Камлаевская Нина была от рождения близорука, но что за прелестная это сейчас была близорукость. И что было за дело Камлаеву до ее почивших с миром подростковых комплексов-момплексов? На длинном лукавом носу ее сидели узкие очки в прямоугольной оправе. Чудесное изделие искусных итальянцев, по мере сил облегчающих всем близоруким девушкам жизнь, давно уже стало таким органичным продолжением Нининого лица, настолько с ним соединилось, настолько его дополнительно утончило, что представить вот эту женщину без холодных прямоугольных стекол не было уже никакой возможности. И вот мы видим острое, тонкое лицо с «дружелюбными» (иначе не скажешь) губами, с длинным носом, на кончике которого имеется как бы забавный пятачок; и вот мы видим блестящую лакировку коротко остриженных, каштановых от природы волос и, наконец, подслеповатый высокомерный взгляд вишнеобразных круглых глаз, которые будто подсвечены золотым по краю радужки и все более темнеют к центру, так что в них не видно зрачка. Нина смотрит будто сквозь морозный узор на стекле, ей приходится щуриться — без очков сильнее, — и многим прищур этот кажется выражением невиданного высокомерия.
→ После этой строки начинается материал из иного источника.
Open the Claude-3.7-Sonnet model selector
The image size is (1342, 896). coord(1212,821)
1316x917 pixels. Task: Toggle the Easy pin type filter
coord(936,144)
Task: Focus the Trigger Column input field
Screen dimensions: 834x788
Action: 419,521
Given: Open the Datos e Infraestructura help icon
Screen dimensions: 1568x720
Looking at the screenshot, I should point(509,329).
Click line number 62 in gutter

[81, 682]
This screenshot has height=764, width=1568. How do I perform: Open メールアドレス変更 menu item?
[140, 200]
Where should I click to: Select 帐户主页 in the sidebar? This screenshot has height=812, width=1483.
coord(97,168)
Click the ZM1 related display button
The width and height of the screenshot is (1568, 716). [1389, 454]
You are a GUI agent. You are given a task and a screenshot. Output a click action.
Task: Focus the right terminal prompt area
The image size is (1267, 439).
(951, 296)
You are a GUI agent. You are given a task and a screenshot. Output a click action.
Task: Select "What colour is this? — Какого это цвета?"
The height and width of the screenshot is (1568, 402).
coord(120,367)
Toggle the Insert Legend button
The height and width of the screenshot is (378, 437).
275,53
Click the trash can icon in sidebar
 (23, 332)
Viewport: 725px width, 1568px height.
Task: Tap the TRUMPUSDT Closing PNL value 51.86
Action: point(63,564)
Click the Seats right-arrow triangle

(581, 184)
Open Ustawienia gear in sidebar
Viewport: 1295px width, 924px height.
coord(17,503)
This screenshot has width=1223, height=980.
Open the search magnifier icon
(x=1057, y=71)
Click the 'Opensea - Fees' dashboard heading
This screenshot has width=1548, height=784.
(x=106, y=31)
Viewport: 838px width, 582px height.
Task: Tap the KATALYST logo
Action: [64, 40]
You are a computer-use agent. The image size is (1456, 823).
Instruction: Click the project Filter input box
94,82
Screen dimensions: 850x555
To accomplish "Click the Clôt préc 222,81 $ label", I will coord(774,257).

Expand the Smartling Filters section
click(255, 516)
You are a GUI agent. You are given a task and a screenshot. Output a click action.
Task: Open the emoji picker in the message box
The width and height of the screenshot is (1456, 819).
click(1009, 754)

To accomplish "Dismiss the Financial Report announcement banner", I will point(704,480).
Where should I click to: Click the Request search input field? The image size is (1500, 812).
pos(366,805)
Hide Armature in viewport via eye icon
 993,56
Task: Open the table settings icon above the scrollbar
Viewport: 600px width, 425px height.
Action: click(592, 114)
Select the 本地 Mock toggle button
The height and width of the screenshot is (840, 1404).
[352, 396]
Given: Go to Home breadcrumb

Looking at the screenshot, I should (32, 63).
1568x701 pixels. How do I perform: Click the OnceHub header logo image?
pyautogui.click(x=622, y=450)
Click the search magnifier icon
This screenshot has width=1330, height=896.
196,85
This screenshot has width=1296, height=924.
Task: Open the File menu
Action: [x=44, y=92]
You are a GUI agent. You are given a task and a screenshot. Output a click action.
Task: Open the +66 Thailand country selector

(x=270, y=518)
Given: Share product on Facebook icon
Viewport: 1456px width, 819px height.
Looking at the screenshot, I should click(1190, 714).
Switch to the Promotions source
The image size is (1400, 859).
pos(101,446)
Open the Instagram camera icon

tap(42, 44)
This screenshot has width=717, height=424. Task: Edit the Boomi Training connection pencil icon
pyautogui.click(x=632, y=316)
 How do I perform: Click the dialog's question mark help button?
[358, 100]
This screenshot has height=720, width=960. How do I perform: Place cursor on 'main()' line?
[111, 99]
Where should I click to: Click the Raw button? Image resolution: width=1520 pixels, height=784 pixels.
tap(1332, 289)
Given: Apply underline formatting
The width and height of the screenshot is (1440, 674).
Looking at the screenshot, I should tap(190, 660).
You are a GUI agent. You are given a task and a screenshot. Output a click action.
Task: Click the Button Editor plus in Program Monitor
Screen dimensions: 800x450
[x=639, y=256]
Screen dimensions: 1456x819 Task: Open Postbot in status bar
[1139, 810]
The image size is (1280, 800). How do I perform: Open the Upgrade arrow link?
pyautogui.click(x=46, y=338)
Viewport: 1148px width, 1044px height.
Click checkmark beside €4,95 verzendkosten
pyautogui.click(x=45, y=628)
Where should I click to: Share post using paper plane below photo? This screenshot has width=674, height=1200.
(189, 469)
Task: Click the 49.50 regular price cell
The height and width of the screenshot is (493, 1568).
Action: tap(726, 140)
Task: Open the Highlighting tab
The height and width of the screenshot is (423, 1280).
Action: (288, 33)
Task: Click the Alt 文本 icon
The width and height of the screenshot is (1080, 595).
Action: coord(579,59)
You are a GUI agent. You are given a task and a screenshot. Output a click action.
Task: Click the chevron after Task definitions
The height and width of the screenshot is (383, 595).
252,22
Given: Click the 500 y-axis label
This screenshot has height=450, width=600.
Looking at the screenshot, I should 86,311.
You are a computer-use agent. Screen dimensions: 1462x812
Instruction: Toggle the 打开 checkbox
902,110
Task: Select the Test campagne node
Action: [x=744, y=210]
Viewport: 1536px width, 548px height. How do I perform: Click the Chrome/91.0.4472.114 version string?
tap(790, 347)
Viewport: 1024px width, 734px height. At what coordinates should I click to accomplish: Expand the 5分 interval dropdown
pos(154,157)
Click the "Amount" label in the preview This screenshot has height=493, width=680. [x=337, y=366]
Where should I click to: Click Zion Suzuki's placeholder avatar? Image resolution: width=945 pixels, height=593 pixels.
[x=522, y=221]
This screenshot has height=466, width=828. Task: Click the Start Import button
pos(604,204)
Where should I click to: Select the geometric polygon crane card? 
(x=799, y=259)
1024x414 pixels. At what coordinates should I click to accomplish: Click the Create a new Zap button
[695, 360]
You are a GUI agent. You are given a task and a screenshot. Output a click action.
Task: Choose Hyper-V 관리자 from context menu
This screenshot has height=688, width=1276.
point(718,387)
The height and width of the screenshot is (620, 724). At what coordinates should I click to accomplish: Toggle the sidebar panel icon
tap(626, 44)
Презирает, заносится, в упор не замечает, не удосуживается разглядеть.
Камлаев — один из немногих — был знаком и со вторым, потайным дном вот этого близорукого, презрительного взгляда: с выражением спокойного и глубоко-серьезного уважения, с выражением мечтательной рассеянности и даже оцепенелости, когда владелица этих подслеповатых глаз пребывала одновременно и повсюду, и нигде. Он знал и идущую будто сквозь замерзшее стекло признательную теплоту, робковатое, боящееся проступить восхищение, и наконец, такое детское выражение нашкодившего бесенка, которое непонятно откуда бралось, и был у нее один поворот головы, одно редчайшее, неповторимое округление глаз, которые становились похожими на пуговицы и уводили Матвея в такую подушечную одурь, в такую одеяльную глушь, в такой температурный детский бред, в такой звенящий бесконечным изумлением плюшевый рай — на грани с картинками из советских мультфильмов о лесном зверье, — что оставалось только прижимать вот этого «ежонка» к себе и тискать до полусмерти. И тут он понимал все те несусветные пошлости, которые даже угрюмый, не склонный к сюсюканью человек способен иногда нагородить. Обыкновенно брезгливый ко всем уменьшительно-ласкательным, Камлаев с ней пускался в необузданнейшее словотворчество, без устали изобретая дичайшие имена и нежные, робко-царапкие, щекотные прилагательные понятного только двоим языка.